## WHAT THE TASK REQUIRES
Among the lines below, tally those holding the string "green" and give the total only.

[Stored entries]
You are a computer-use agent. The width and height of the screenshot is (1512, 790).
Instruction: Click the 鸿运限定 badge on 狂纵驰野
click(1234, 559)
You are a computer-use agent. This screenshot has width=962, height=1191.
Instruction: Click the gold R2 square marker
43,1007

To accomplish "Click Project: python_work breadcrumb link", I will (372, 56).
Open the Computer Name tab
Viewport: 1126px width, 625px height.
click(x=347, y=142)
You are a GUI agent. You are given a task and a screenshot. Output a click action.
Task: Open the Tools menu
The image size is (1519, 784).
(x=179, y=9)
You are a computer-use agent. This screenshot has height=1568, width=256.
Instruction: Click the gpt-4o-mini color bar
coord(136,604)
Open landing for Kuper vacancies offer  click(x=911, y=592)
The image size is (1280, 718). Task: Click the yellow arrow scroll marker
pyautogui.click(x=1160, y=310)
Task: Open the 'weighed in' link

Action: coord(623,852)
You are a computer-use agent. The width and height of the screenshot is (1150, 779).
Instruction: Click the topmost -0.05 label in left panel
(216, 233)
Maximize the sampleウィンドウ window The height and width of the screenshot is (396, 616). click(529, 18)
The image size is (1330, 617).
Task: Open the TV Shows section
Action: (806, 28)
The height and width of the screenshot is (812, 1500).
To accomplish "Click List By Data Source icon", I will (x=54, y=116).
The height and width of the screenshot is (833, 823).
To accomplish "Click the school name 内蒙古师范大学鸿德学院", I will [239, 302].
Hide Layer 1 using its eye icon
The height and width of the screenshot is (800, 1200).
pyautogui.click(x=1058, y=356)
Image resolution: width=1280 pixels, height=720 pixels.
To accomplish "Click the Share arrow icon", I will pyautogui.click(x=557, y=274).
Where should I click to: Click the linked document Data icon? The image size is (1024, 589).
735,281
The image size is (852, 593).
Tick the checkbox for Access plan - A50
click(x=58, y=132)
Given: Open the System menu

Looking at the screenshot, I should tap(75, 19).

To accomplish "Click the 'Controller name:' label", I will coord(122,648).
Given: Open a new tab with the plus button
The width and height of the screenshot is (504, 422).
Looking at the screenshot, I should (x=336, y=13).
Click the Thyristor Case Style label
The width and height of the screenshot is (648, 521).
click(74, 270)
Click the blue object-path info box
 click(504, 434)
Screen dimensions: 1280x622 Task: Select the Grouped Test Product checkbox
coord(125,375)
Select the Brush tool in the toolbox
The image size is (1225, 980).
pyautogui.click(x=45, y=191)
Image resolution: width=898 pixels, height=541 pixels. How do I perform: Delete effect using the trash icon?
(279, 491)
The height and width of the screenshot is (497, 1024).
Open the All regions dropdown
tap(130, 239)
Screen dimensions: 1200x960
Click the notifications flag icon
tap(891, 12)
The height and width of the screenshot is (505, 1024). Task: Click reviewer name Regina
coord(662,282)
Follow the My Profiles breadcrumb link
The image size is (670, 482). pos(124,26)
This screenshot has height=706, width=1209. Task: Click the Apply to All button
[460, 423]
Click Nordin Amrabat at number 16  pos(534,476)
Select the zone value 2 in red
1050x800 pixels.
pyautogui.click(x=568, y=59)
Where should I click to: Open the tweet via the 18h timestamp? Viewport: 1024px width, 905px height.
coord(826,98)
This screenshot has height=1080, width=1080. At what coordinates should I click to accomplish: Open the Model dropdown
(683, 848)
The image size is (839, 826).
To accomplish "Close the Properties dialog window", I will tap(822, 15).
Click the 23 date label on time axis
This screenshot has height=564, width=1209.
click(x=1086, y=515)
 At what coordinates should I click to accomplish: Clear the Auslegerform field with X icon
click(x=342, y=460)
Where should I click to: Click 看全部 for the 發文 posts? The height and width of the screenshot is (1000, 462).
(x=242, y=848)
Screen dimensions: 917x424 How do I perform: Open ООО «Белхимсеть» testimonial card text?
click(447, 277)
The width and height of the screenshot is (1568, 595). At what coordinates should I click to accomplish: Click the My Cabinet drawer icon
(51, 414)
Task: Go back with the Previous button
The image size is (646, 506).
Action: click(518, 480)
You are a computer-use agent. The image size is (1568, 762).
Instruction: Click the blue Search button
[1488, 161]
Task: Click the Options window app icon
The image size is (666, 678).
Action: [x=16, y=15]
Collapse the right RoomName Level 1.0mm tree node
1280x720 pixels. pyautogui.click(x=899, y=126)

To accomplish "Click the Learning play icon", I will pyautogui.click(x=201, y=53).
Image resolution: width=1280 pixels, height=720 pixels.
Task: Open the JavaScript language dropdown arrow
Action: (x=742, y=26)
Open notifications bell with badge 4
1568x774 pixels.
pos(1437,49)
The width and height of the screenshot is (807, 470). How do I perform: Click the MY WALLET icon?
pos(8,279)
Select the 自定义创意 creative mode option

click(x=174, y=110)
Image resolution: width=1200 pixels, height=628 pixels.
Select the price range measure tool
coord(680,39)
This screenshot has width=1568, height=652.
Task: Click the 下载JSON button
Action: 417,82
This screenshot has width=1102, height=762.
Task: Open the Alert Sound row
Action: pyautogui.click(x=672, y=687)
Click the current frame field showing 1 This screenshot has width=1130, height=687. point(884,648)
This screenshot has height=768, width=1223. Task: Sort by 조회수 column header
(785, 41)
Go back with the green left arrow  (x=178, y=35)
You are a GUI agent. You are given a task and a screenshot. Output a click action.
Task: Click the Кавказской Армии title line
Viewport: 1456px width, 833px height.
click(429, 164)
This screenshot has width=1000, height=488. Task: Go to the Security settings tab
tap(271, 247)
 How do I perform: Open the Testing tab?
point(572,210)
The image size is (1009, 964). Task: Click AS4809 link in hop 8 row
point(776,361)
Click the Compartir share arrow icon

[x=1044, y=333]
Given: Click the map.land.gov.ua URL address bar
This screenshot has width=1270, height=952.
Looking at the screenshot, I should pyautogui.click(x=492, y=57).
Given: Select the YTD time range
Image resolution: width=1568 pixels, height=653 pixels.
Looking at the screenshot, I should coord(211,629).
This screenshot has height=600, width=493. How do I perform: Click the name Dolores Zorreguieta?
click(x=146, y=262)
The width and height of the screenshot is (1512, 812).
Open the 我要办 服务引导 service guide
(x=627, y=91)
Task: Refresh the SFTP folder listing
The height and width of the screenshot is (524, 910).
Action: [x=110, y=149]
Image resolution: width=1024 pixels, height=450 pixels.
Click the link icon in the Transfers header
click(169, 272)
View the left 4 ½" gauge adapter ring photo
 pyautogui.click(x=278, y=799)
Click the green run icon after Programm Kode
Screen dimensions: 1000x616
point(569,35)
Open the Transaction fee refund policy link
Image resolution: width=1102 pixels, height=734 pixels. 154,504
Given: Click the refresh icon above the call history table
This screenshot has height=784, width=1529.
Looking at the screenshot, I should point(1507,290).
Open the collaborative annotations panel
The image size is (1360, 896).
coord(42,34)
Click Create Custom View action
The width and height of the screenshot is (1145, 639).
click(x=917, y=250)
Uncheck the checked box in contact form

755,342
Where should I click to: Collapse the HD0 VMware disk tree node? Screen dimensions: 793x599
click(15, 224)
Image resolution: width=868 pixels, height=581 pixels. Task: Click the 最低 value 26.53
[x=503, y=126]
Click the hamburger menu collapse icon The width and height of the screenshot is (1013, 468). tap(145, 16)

## EXERCISE RESPONSE
2